In a mixing bowl, take 3/4 cup (173g) of shortening (it can be butter or vegetable shortening, or a mix. The pure butter version, in my opinion, takes away from the ginger flavor a bit, but de gustibus non disputandum est). Cream this until soft, and then add one cup (200g) of granulated sugar, in portions, beating this until you have the usual fluffy mixture. Mix in one large egg, and 3/4 cup molasses (260g) to this, mixing well, and then add the dry ingredient mixture to this, gradually, blending it well.
Here's the only "eyeball" part of the recipe. The mixture at this point will be pretty wet and sticky, so it needs to have some more flour added, so that you can take a ball of the stuff and roll it in your hands without it sticking to you. Around a quarter of a cup (35g) should do it, but determine this empirically.

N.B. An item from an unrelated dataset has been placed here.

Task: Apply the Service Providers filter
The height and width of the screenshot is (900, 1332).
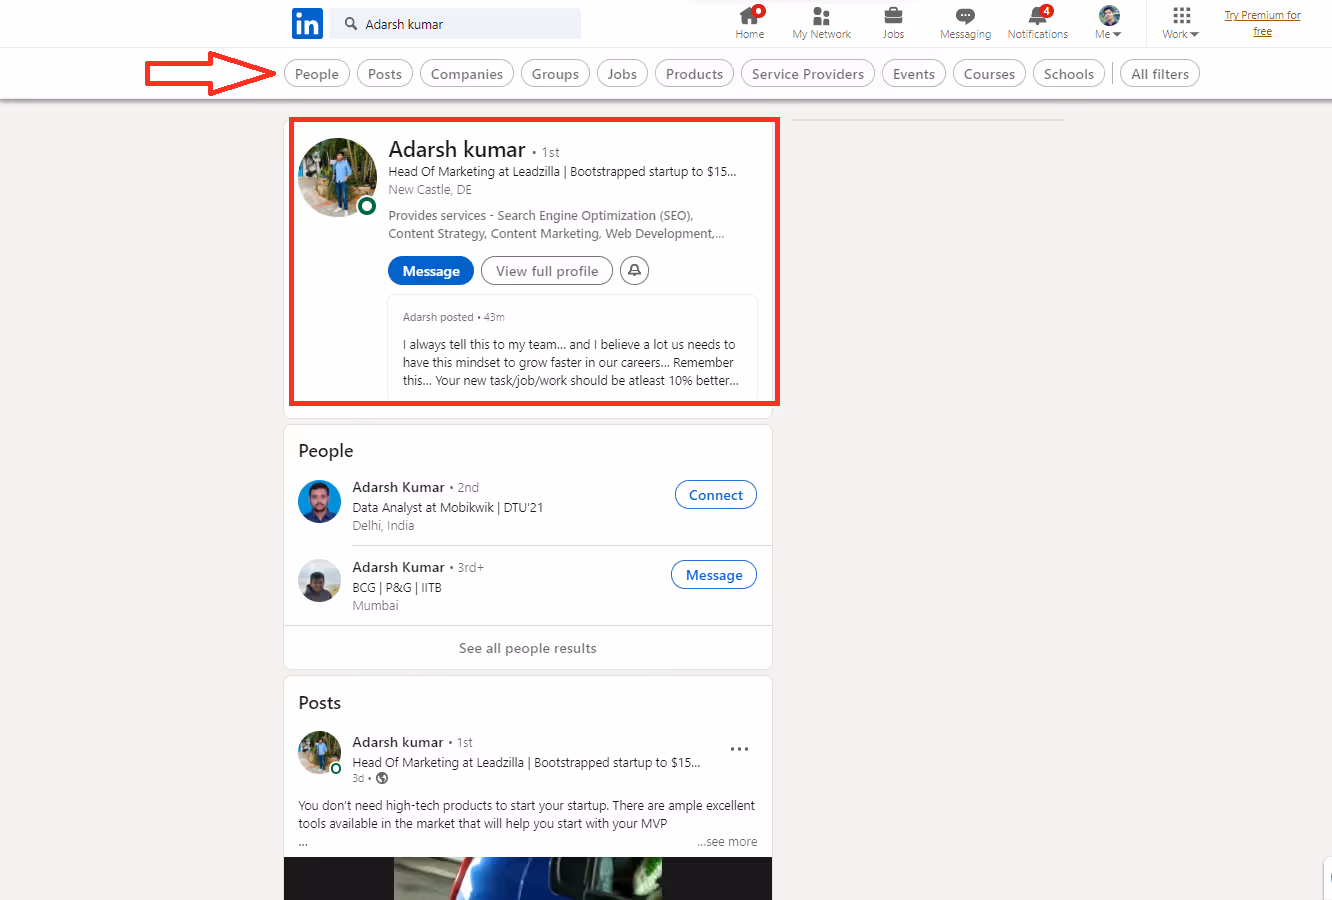Action: tap(807, 73)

Heat an oven to 350F (180C, gas mark 4). You'll be forming one-inch (2.5 cm) balls of the batter, and then rolling them in some granulated white sugar on a plate (this makes the cookie surfaces crack in the traditional way). Space them evenly on a sheet (they'll spread) - if you have some baking parchment paper, that's a good surface for them, although they'll usually come off aluminum foil pretty well, too). Bake them for about 10 minutes - the cookies will be slightly domed, and just barely brown around the edges. They'll flatted back out as they cool, and get harder. A ten-minute baking time will leave them somewhat chewy, even after standing, but if you'd like them hard and "snappy", given them another minute or two in the oven, and they'll get there on standing.